[Data records]
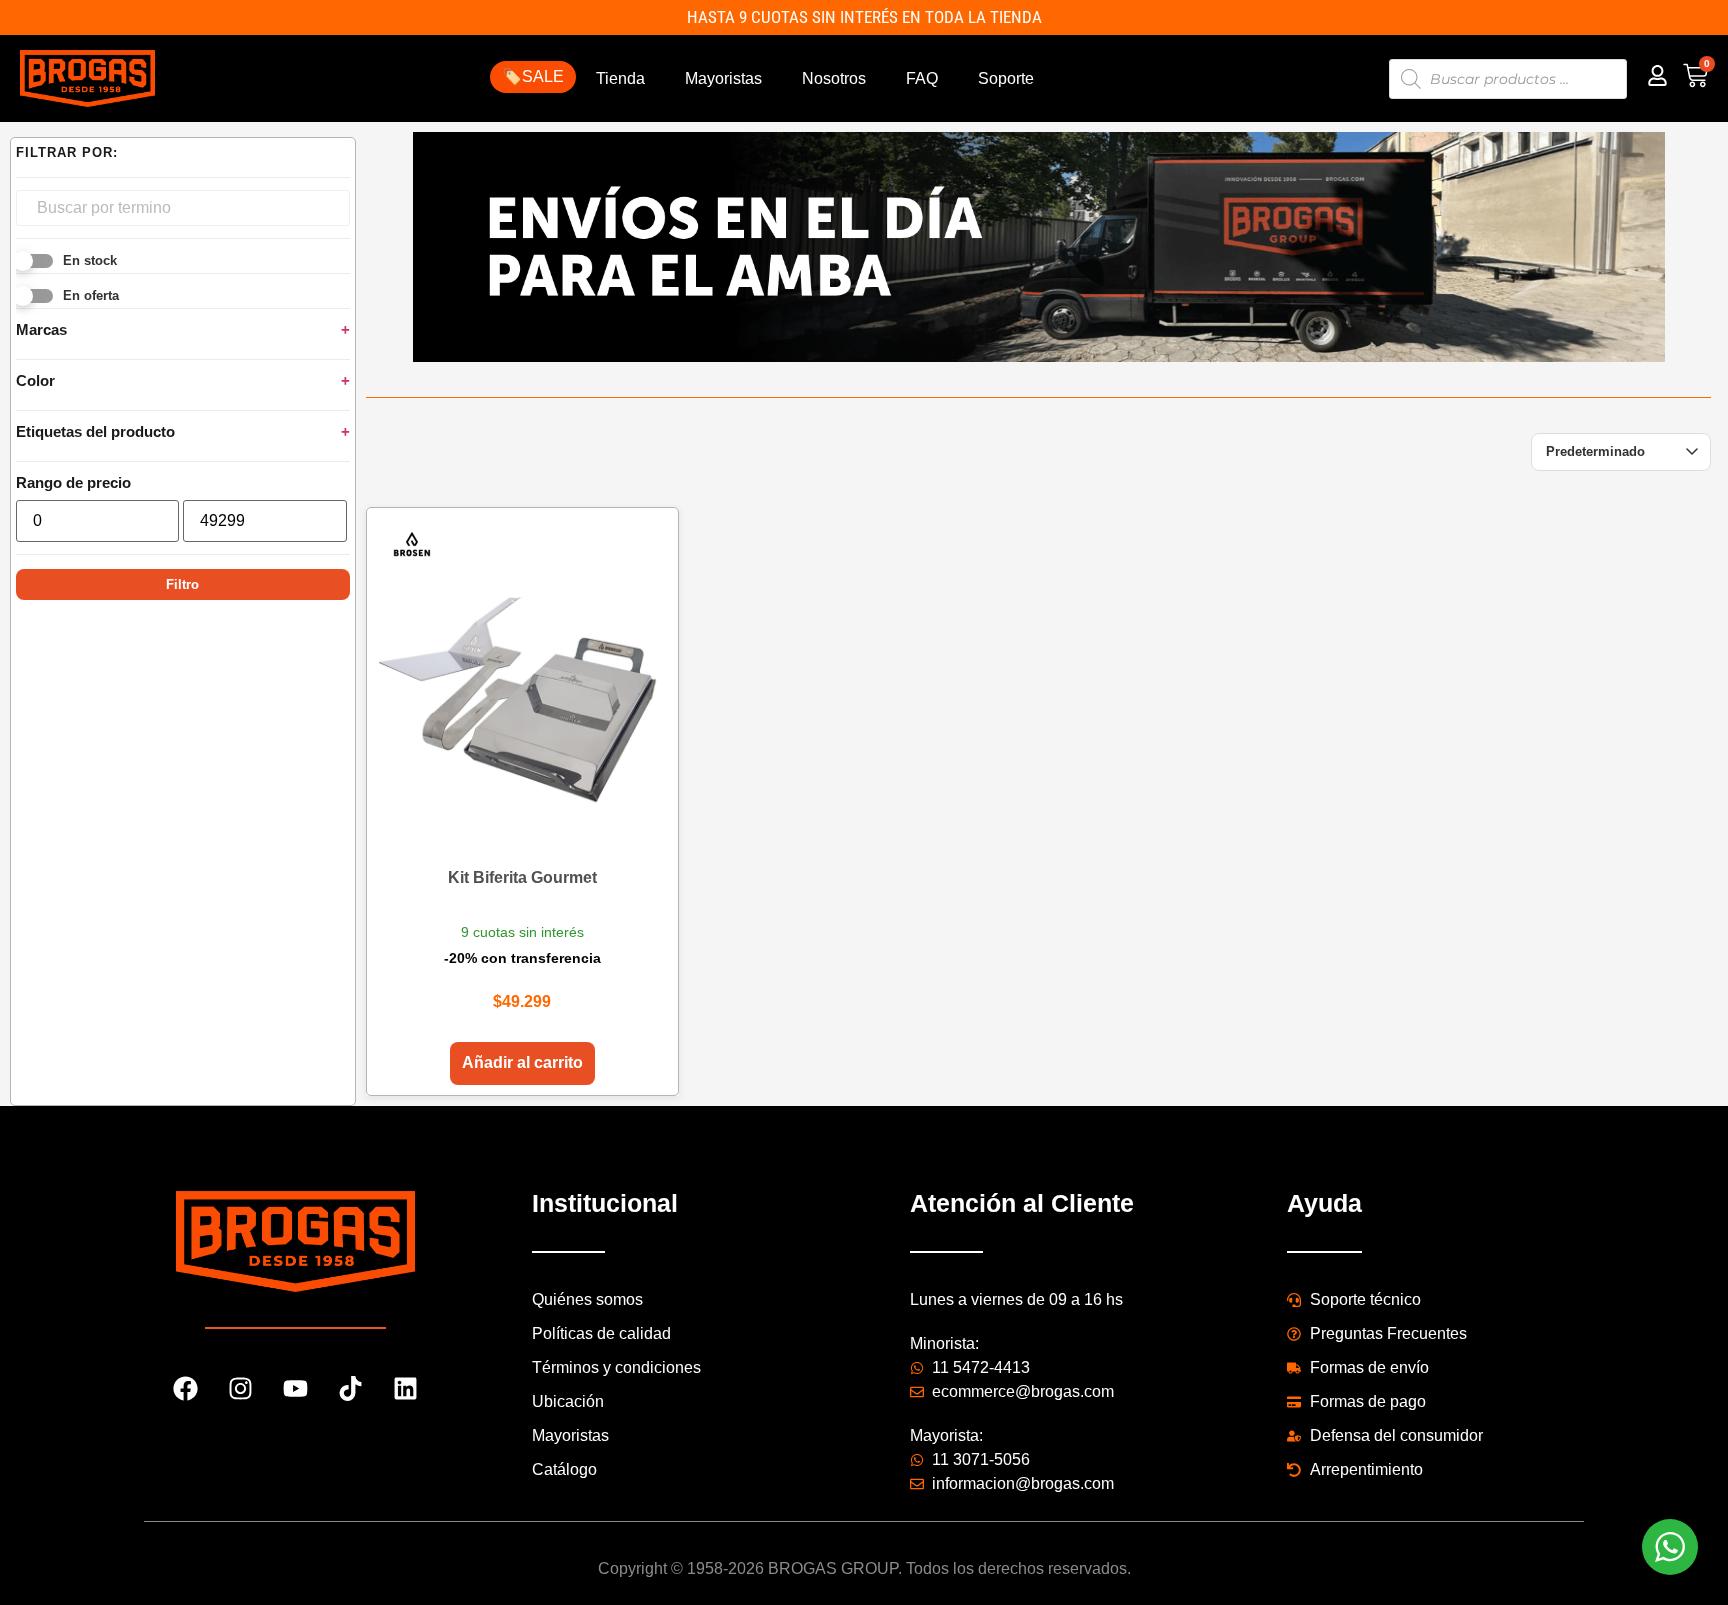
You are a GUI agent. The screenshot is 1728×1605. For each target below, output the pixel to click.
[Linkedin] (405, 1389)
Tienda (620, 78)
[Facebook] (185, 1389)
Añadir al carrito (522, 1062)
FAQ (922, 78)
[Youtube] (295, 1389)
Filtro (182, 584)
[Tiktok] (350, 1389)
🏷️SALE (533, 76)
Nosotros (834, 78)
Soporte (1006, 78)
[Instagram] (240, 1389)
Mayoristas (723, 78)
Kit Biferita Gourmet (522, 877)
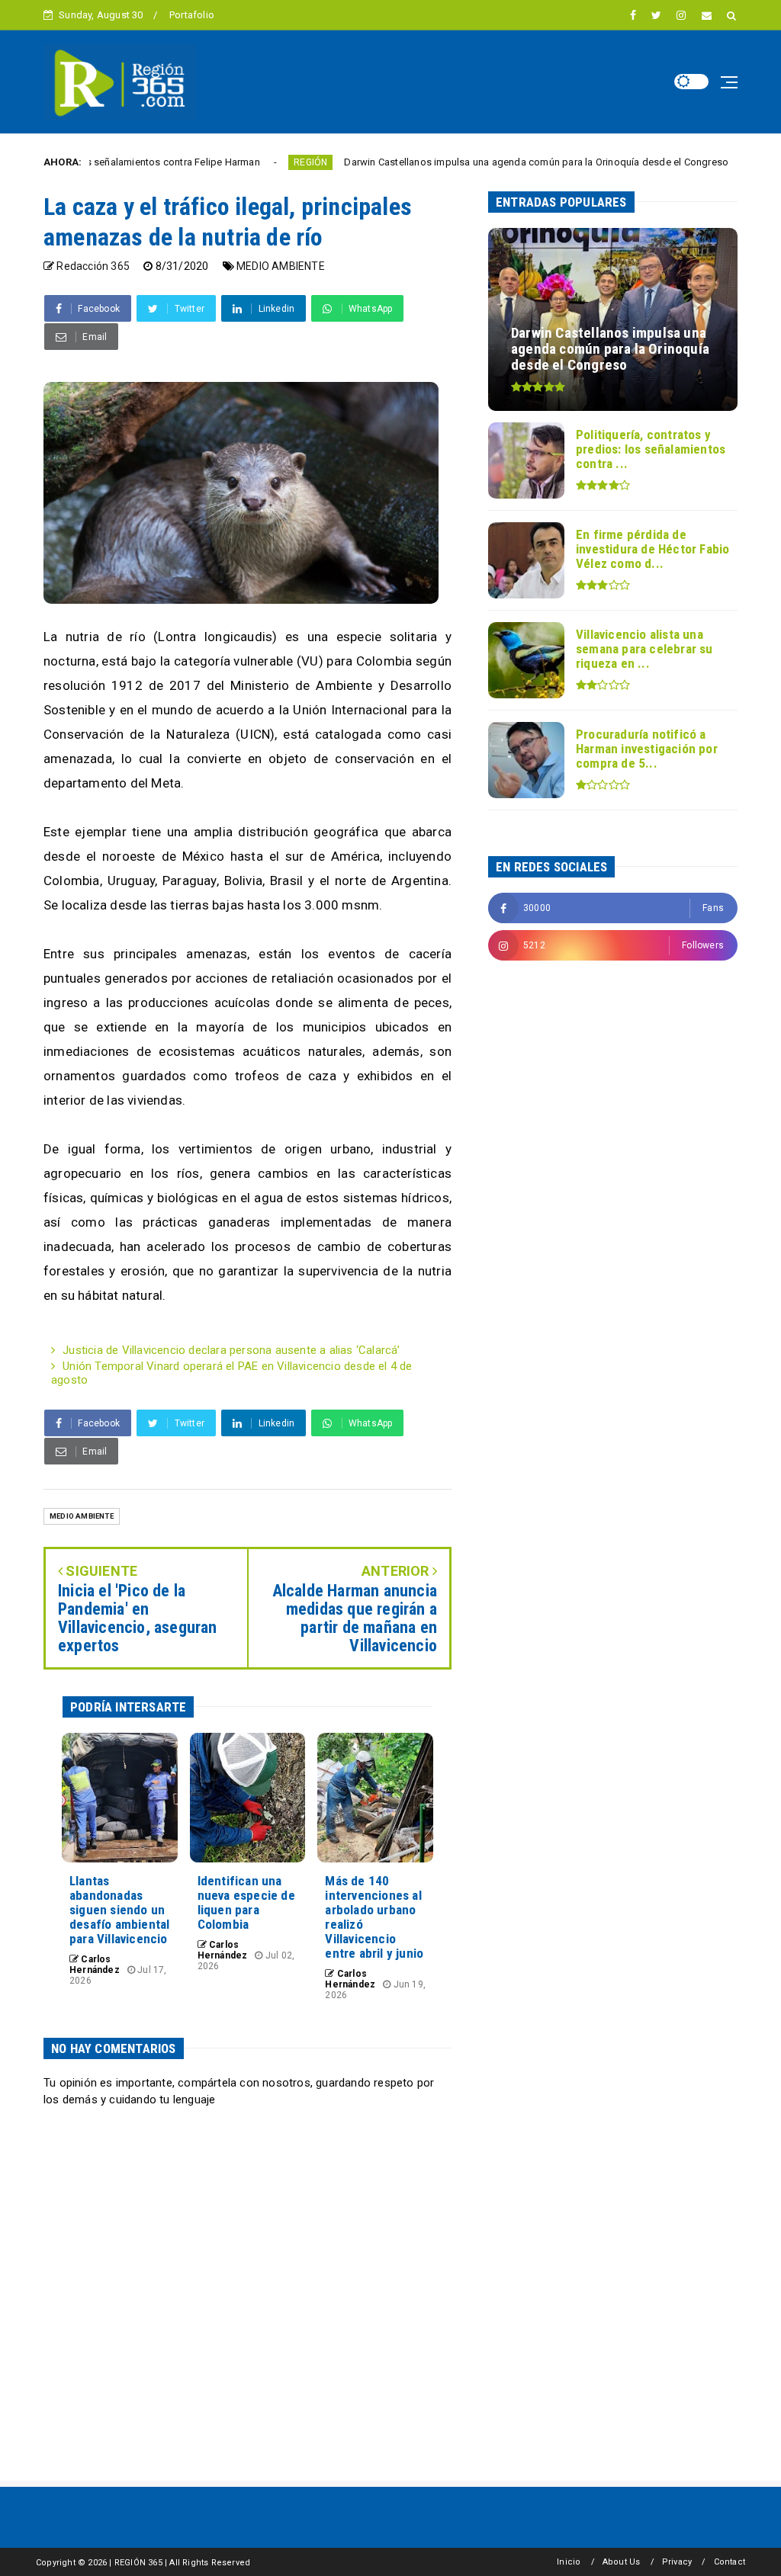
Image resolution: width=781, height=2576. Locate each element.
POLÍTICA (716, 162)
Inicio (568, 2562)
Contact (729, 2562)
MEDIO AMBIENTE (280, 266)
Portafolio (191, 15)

### THE PROBLEM
What is needed is an exact reprint of every entry, pictures excluded.

### SOLUTION
You are a GUI agent. The screenshot is 1728×1605. For each target below, output the pixel to click.
[Linkedin] (405, 1389)
Tienda (620, 78)
[Facebook] (185, 1389)
Añadir al carrito (522, 1062)
FAQ (922, 78)
[Youtube] (295, 1389)
Filtro (182, 584)
[Tiktok] (350, 1389)
🏷️SALE (533, 76)
Nosotros (834, 78)
Soporte (1006, 78)
[Instagram] (240, 1389)
Mayoristas (723, 78)
Kit Biferita Gourmet (522, 877)
Image resolution: width=781, height=2576. Locate each element.
POLÍTICA (716, 162)
Inicio (568, 2562)
Contact (729, 2562)
MEDIO AMBIENTE (280, 266)
Portafolio (191, 15)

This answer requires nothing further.